The assembler - introduction

As already mentioned in the previous sections about programming, an assembler is a utility to translate assembly-language into machine-code.

This section shows how to use the assembler in more detail.

By now, the reader is assumed to be familiar with the concepts of assembly-language, macros, and the semantics of some basic (pseudo-)instructions. (Refer back to previous sections if necessary.)

The assembler is implemented in the Tcl programming language, which is excellent for implementing Domain-Specific Languages (DSL) such as the assembly-language used in this project.

Address-labels

Labels are placeholders for program-addresses.

Labels already appeared in the previous sections. An example of a label-definition and -reference is shown below:

        ibc1    1000    done    ;# Invert the bit at address 1000. 
                                ;#
                                ;# If the inverted bit is 0, 
                                ;# jump straight to "done",
                                ;# skipping the next instruction.

        set1    2000            ;# If the inverted bit was 1,
                                ;# set the bit at 2000 to 1.

: done 

The label "done" can be referenced by branch-like instructions occurring before or after the label-definition. (In the previous example, the label-reference occurred before the label-definition).

It's not allowed to reference a label defined outside the current macro.

Note the required whitespace between the colon (":") and the label-name ("done").

Variables

Variables are symbolic names for RAM-addresses. They already occurred in the section about extended assembly-language.

Each variable must be declared inside a macro-body, before its first use. Variables can be used as (part of) a data-address in an instruction.

An example of the use of variables is shown here:

macro MyUselessMacro {

    . UselessVar

    set1    $UselessVar     ;# Set variable "UselessVar" to 1. 
                            ;#
                            ;# Since the variable is lost when
                            ;# the macro-body ends, this is
                            ;# a useless operation.
} 

Note the required whitespace between the dot (".") and the label-name ("UselessVar").
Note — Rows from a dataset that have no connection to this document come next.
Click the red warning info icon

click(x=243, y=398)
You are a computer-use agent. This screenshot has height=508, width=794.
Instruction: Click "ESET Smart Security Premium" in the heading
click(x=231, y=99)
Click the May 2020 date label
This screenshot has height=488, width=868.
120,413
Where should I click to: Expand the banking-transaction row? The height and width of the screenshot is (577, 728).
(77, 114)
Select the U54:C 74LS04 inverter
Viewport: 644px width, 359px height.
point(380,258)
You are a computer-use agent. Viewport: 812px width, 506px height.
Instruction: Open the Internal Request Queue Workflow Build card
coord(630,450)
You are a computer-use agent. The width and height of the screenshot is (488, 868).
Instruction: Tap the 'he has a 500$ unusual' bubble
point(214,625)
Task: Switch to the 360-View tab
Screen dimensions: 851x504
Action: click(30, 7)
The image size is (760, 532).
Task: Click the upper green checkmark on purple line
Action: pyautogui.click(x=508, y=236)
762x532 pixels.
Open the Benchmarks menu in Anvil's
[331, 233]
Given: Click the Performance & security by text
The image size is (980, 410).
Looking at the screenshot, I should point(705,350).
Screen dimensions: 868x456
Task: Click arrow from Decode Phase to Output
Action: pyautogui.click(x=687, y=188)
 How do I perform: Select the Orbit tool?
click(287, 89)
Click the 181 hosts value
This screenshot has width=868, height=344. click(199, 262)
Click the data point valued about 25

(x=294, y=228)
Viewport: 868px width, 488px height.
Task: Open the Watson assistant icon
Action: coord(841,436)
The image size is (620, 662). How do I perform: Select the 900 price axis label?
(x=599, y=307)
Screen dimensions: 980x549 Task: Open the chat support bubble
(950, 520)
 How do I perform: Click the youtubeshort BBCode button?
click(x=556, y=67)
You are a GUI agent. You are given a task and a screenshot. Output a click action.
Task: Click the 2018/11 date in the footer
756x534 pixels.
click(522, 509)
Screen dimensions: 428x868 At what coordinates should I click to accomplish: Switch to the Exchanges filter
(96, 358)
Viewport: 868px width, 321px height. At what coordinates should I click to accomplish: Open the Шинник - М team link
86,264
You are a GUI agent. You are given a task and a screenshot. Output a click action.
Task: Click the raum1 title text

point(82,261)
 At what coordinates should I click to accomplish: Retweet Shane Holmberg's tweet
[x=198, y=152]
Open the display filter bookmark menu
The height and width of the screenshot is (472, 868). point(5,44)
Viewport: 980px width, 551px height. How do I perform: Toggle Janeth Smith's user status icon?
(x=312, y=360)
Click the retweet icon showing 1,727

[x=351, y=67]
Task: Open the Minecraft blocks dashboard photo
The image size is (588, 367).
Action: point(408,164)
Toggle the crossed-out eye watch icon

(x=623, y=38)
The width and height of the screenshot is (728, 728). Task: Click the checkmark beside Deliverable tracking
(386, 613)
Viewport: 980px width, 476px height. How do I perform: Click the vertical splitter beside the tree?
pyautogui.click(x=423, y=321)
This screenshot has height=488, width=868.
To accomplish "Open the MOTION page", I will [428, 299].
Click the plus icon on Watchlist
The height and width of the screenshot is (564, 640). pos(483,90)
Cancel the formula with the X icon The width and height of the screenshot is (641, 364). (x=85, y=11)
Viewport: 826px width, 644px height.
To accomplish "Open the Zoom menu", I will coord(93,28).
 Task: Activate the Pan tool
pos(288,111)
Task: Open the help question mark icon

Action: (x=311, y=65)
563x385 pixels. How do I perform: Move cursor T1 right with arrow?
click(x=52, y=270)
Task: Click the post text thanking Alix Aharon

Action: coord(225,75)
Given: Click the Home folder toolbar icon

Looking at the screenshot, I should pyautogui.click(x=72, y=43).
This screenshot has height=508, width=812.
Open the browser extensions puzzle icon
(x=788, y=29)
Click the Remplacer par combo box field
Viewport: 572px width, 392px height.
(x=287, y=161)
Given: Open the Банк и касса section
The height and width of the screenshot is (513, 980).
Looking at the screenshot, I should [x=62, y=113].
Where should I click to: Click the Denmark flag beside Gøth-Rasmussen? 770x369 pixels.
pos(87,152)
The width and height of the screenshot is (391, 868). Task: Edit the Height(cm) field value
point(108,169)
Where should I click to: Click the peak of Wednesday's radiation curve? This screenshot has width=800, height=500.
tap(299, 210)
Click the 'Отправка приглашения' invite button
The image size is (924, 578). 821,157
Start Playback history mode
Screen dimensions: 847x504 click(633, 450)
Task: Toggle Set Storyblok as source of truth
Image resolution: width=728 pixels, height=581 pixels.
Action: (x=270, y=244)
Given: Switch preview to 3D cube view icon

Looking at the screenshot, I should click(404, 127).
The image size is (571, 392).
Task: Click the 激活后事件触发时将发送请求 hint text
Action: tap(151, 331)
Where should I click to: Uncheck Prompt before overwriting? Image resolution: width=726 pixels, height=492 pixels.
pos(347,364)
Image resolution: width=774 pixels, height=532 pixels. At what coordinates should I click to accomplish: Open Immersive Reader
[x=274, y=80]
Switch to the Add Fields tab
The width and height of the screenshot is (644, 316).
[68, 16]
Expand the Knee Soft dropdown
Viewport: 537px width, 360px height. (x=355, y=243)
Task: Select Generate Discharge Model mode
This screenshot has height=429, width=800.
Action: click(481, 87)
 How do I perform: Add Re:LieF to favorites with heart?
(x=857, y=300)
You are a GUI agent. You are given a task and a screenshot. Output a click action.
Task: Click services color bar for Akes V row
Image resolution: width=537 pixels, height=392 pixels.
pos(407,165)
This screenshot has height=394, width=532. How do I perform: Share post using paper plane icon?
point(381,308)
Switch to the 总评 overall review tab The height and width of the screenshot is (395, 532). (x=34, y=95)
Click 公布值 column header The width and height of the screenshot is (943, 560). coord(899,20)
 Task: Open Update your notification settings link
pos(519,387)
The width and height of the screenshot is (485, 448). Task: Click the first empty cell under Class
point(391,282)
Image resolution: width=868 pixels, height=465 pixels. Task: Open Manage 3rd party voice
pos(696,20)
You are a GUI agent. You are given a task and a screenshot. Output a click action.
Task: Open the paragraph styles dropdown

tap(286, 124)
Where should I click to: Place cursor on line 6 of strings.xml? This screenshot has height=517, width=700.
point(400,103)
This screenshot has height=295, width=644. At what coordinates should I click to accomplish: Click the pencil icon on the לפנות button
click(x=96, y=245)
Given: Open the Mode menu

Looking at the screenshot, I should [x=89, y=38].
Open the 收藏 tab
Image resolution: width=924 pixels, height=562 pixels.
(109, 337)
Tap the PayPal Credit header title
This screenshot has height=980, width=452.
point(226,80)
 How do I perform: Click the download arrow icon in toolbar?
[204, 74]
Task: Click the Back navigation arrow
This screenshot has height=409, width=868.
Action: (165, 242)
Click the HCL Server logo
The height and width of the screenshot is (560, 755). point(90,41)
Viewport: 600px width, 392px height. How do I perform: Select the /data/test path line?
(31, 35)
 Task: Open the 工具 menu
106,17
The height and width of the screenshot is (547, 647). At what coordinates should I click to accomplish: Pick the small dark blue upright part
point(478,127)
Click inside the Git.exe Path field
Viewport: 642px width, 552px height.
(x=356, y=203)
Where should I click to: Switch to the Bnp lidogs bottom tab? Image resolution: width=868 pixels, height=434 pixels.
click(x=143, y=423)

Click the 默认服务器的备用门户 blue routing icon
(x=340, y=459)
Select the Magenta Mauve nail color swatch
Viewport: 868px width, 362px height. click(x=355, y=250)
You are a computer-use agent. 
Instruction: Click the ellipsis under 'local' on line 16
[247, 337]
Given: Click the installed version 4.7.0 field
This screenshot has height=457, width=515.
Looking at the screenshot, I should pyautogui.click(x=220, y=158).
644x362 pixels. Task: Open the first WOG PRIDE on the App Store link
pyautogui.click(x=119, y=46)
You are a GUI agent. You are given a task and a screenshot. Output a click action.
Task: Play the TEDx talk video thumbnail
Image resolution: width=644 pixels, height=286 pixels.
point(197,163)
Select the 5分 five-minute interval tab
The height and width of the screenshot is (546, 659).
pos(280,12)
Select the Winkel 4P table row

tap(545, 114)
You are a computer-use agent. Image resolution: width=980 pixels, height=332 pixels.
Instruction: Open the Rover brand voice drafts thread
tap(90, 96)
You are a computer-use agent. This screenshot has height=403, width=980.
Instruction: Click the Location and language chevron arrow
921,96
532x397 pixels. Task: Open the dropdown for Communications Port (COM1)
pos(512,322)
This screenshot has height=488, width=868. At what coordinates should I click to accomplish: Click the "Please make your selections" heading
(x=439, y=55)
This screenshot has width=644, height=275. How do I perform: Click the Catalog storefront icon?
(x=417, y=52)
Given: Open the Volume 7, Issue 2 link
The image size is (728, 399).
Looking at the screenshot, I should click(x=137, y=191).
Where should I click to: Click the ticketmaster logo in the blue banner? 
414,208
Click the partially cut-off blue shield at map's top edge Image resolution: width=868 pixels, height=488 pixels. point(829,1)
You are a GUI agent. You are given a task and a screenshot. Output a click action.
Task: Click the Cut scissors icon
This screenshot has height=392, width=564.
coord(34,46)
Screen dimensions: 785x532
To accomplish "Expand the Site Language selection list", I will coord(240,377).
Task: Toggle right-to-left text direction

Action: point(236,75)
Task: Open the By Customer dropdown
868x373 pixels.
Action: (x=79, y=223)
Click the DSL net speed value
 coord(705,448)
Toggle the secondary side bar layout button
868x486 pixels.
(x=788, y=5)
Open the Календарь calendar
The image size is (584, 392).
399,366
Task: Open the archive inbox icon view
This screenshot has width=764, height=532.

When a variable is declared, the next free RAM-address is allocated to it. When a macro-body ends, the RAM-addresses corresponding to all its local variables are freed.

Expressions

The assembly-language used here is in fact Tcl-code. To assemble a program simply means to execute it as Tcl-code. During execution, the resulting program-binary is written.

Because assembly-language is Tcl-code, assembly-statements can be mixed with Tcl-expressions and -statements. Additional helper-variables, loops and conditionals can thus be used:

include "1bit.asm"      ;# The assembler offers "include",
                        ;# which literally inserts another file.
                        ;#
                        ;# The file "1bit.asm" contains macros
                        ;# like "clr1", used in the code below.

main  {

    # This code clears 16 bits starting at RAM-address 8000.
    #
    # (Only "clr1" is an actual assembly-instruction; the rest
    # are generic Tcl-statements.)

    set base 8000

    for  { set offset 0 }  { $offset < 16 }  { incr offset } {

        clr1  [ + $base $offset ]   ;# "+ A B": Polish notation
    }
} 

(For an explanation of what each Tcl-statement does exactly, consult a Tcl language-reference.)

In the above example, a Tcl-variable "base" was created. This variable can be referenced using Tcl's "$"-notation, as shown above.

In the example before this one, another variable named "UselessVar" was declared using the assembler's dot-notation (". UselessVar"). By doing this, a Tcl-variable with the same name came into existence. This variable could also be referenced using the "$"-notation.

Every expression that's allowed in Tcl is allowed in the assembly-language, since that is also Tcl. Furthermore, most binary numeric operators are made available in Polish notation, e.g. ">= 3 2", or "+ $base $offset" as shown above.

However, expressions can not be used with labels.

(This has to do with the fact that it's impossible to know the label-address if it hasn't been defined yet at the time of use. Remember that labels are not simply Tcl-variables.)

Macro-arguments

A macro can have arguments (positional parameters), if so specified in the macro-definition.

The previous example-macro "MyUselessMacro" had no arguments. The following macro has 2 arguments - "FirstAddr" and "SecondAddr":

macro  SomeOtherMacro  FirstAddr  SecondAddr {

    ...
} 

These arguments "FirstAddr" and "SecondAddr" in the macro-definition are called the macro's formal arguments.

When the macro is inserted, actual values - called actual arguments - must be given in place of these symbolic argument-names:

...

SomeOtherMacro 1000 2000

...  

Within the macro-body, the given actual arguments will then be substituted for the formal arguments:

macro  SomeOtherMacro  FirstAddr  SecondAddr {

    clr1    $FirstAddr    ;# Clear the bit at address 1000...

    set1    $SecondAddr   ;# ...and set the bit at 2000...
}

SomeOtherMacro 1000 2000  ;# ...because those values were passed.

Actual arguments can be literals, variables, expressions containing either or both, or label-names. Expressions using labels are not allowed. (This has to do with the fact that labels are not actual Tcl-variables.)

A somewhat more complex example, using variables to pass a label-name and RAM-address around:

macro  ClearAndBranch  reg  branch {

    ibc1    $reg    $branch
    ibc1    $reg    $branch
}


macro  UnconditionalBranch  branch {

    . tmp   ;# (dummy-variable)

    ClearAndBranch  $tmp    $branch
}


    ...

    UnconditionalBranch done

    set1 1000   ;# This instruction is always skipped.

: done

    ...  

(Since macro-definitions must precede their use, it may help to read this example from bottom to top.)